Chaque chose a une fin.

Dernière étape : Moncoutant La Tranche-sur-Mer : 96,95 km, D+670m, 5h18…

Ce qui précède un dernier jour sur le vélo, c’est une dernière nuit sous la tente. Étonnamment, ce soir, à Moncoutant, il fait chaud. C’est relativement étonnant pour un 16 juillet mais ça l’est tout de même après les journées de pluie qui se sont succédées.

Je suis allongé sur ma couche d’accueil et j’ai repoussé à mes pieds le sac poubelle grand format qui me fait office de duvet depuis mon départ. Je le garde à proximité, dans l’hypothèse où la nuit fraîchirait. Au cas où…

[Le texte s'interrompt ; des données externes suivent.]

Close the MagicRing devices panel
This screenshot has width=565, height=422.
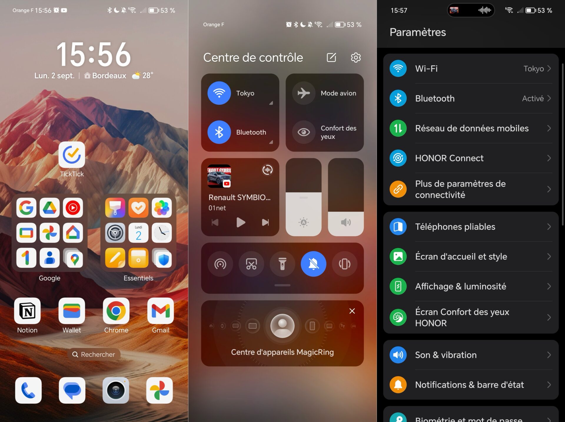[352, 310]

Je lis Kerouac. « Sur la route ». Je suis happé par le texte. Par la liberté de cet homme, ouvertement assumée, sans compromis… « quoi qu’il en coûte », pour reprendre une expression présidentielle à la mode. Je suis avec Jack, à ses cotés dans cette voiture qu’il convoie, du moins jusqu’à ce que des pêcheurs nocturnes décident de taquiner la carpe aux abords de mon logis mobile.  Je ne sais pas à quelle heure leur pêche a pris fin. Trop fatigué, j’ai refermé mon livre, éteins la lampe frontale et entamé ma nuit dans la minute qui suivait.

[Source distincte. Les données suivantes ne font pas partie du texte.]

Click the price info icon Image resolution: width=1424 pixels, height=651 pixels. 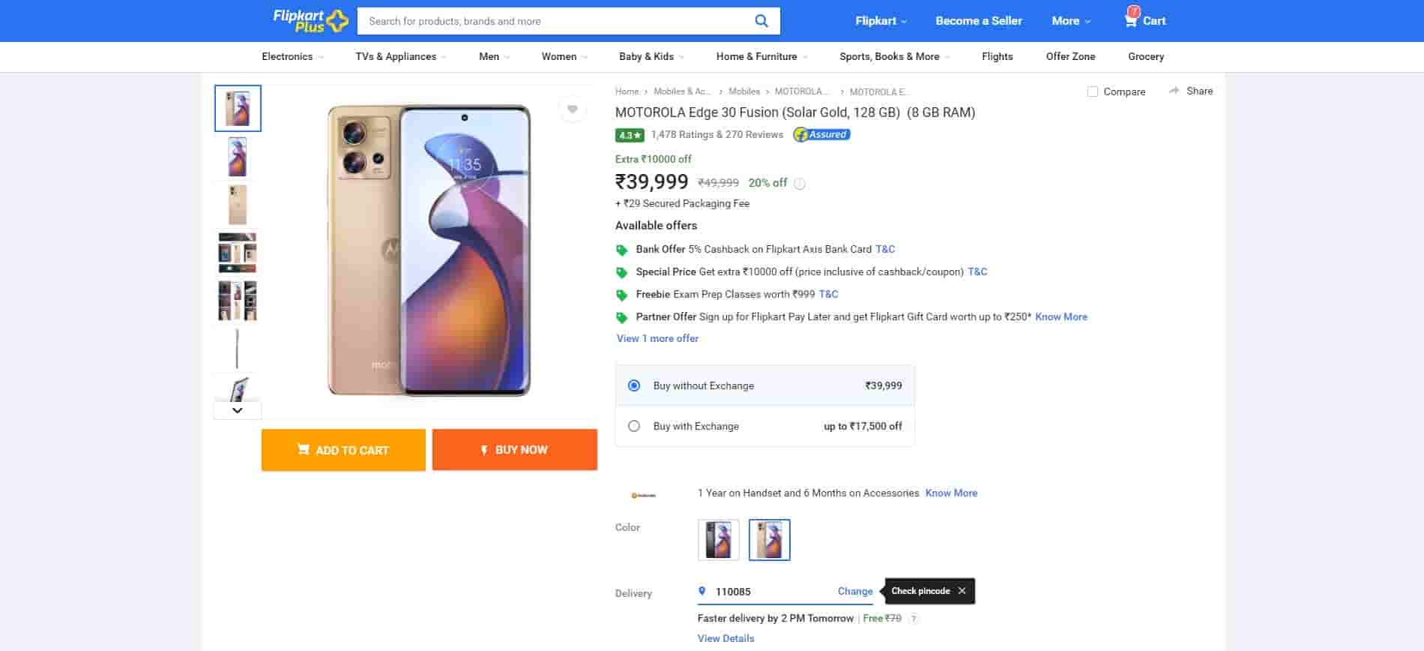(800, 184)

Six heures et demi. Je suis réveillé. Je traine « au lit » encore une demi-heure. Dehors, les oiseaux chantent. Cela change du coassement des grenouilles amoureuses de la nuit passée. Le soleil est déjà bien présent, même si le jour est encore frais. Un grand ciel bleu est tendu au-dessus de ma tête. La journée va être belle… et longue. Car 100 kilomètres m’attendent aujourd’hui.

J’attrape mon cuissard et mon maillot et je les glisse sous moi, pour les réchauffer un peu avant de les enfiler. Je m’amuse de cette méthode que je pratiquais déjà enfant pour réchauffer mes vêtements, lorsque ma chambre me semblait froide. Cette technique « d’indien », voilà bien longtemps que je ne l’avais plus utilisée. A tel point que je l’avais presque oubliée.

Tout est silencieux. Je sors de la tente lentement. Je m’étire. Je profite de l’instant. Les étangs sont calmes. Et il n’y a personne d’autre que moi, aux alentours, pour profiter de ce petit matin. Je décide de commencer par la préparation du vélo et je replie progressivement ce que je sais être le dernier campement. Je suis pleinement dans l’instant présent. Puis je déjeune, le visage face au soleil qui me salue. Je regarde d’un œil distrait cette carte « n°5 » pour m’imprégner des noms des bourgs, lieux-dits et communes que je m’apprête à traverser.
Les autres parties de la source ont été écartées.